City in Ternopil Oblast, Ukraine

Pochaiv (Почаїв, /uk/; Почаев; Poczajów; פּאטשאיעװ) is a city in Kremenets Raion, Ternopil Oblast, western Ukraine. It is located 18 km south-west of Kremenets and 70 km north of the administrative center of the oblast, Ternopil. It hosts the administration of Pochaiv urban hromada. Population:

== History ==

Pochaiv was a part of Kremenetsky Uyezd, Volhynian Governorate, Russian Empire. During World War I, it was captured by the Austro-Hungarian Army in August 1915 and by the Imperial Russian Army during the Brusilov offensive in summer 1916. It became a part of Wołyń Voivodeship, Poland, after the 1917 Russian Revolution and the Polish–Soviet War.

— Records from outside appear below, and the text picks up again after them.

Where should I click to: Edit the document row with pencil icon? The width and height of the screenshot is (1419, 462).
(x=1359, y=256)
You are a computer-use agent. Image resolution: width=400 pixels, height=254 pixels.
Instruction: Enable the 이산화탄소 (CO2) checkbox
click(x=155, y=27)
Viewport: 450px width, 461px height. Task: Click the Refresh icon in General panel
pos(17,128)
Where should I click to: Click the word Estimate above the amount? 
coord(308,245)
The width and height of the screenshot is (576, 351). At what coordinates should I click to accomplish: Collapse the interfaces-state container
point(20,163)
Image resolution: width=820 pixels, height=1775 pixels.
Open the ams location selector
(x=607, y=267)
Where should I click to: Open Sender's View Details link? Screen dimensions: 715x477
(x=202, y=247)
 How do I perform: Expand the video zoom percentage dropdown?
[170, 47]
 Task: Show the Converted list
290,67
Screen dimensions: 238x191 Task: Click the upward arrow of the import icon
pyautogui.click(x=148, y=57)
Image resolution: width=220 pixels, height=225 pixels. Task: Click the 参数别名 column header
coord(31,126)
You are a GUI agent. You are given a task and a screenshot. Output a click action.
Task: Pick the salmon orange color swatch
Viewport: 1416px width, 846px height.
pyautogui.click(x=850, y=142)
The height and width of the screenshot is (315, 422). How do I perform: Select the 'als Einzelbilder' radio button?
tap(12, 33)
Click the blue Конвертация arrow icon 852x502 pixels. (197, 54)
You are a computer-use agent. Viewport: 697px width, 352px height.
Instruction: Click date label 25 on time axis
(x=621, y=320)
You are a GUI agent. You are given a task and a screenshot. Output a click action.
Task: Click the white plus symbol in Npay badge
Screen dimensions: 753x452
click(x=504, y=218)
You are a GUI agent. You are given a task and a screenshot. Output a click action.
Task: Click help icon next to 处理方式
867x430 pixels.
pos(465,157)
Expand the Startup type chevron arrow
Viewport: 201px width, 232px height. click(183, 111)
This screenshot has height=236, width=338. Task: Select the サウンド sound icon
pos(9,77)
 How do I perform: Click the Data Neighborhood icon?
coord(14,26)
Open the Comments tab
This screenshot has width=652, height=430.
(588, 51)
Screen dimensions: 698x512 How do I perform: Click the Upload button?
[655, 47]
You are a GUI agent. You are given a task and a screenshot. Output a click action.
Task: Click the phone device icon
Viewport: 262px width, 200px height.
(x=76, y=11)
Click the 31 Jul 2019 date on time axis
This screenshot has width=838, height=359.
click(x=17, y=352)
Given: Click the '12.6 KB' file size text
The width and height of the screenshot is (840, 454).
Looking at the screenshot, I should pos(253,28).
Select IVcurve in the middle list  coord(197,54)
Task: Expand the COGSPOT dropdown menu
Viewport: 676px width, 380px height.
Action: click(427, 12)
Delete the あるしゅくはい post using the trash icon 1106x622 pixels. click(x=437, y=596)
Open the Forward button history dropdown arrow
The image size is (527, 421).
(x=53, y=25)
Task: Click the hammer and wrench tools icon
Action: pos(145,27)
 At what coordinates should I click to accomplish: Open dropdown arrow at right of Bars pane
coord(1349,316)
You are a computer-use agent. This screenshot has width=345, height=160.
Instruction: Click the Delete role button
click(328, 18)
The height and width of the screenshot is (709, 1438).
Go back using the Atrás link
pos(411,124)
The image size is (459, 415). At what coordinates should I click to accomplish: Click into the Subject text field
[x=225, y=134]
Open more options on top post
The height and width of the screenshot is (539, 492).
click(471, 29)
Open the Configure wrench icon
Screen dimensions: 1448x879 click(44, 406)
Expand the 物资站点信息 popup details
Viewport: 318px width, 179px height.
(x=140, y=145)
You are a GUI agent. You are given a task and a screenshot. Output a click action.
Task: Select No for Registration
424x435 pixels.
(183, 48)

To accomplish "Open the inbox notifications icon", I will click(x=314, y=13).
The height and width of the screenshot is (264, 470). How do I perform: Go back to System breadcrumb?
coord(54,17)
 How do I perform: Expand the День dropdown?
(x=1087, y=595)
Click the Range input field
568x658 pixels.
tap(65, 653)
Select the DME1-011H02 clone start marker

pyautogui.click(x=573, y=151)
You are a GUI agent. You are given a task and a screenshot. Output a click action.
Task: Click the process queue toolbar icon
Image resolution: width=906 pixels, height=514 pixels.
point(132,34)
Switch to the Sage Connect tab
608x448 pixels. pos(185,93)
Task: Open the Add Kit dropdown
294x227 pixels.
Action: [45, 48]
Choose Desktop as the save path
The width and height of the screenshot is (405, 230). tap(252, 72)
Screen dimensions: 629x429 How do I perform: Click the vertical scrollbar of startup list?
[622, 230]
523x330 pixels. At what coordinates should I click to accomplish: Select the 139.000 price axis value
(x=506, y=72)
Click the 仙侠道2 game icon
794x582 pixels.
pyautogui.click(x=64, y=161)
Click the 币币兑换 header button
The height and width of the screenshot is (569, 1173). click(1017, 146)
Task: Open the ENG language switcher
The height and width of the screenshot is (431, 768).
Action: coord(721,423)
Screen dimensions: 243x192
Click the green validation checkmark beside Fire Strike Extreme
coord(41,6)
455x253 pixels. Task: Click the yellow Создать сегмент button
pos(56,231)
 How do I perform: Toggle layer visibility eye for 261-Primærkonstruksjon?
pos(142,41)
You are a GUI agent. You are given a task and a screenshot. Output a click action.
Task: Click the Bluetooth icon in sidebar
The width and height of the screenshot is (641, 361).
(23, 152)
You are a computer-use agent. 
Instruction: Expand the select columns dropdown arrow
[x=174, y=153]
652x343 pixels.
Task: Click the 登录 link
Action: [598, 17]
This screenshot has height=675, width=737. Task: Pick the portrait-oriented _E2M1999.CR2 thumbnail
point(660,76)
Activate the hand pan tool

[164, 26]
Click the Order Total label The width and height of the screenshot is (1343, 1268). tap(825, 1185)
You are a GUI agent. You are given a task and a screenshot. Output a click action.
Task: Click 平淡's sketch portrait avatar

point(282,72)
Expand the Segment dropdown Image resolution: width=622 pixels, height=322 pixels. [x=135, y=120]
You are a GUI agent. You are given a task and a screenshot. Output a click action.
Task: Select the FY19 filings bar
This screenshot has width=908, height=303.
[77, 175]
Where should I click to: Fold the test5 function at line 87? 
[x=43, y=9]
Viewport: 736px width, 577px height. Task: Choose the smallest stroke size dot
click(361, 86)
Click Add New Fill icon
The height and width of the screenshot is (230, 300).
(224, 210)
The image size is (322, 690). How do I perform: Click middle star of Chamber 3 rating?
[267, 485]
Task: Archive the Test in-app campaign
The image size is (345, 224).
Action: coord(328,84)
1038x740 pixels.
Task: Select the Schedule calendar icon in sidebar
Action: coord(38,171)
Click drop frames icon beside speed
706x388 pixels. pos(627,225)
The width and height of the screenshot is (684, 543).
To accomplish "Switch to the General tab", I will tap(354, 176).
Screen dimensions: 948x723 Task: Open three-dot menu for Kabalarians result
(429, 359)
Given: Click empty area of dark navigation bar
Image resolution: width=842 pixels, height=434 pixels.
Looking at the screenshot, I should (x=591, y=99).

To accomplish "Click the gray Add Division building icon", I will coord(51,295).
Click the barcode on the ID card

Pochaiv became an urban-type settlement in the 1950s and a town in 1978. It had a population of 10,019 in January 1989.

Pochaiv is home to the Pochaiv Lavra, the second-largest Eastern Orthodox monastery in Ukraine. On October 1, 2020, the Center for Provision of Social Services of the Pochaiv City Council was established, the head of which was appointed Gichka Yuriy Serhiyovych on the basis of competitive selection.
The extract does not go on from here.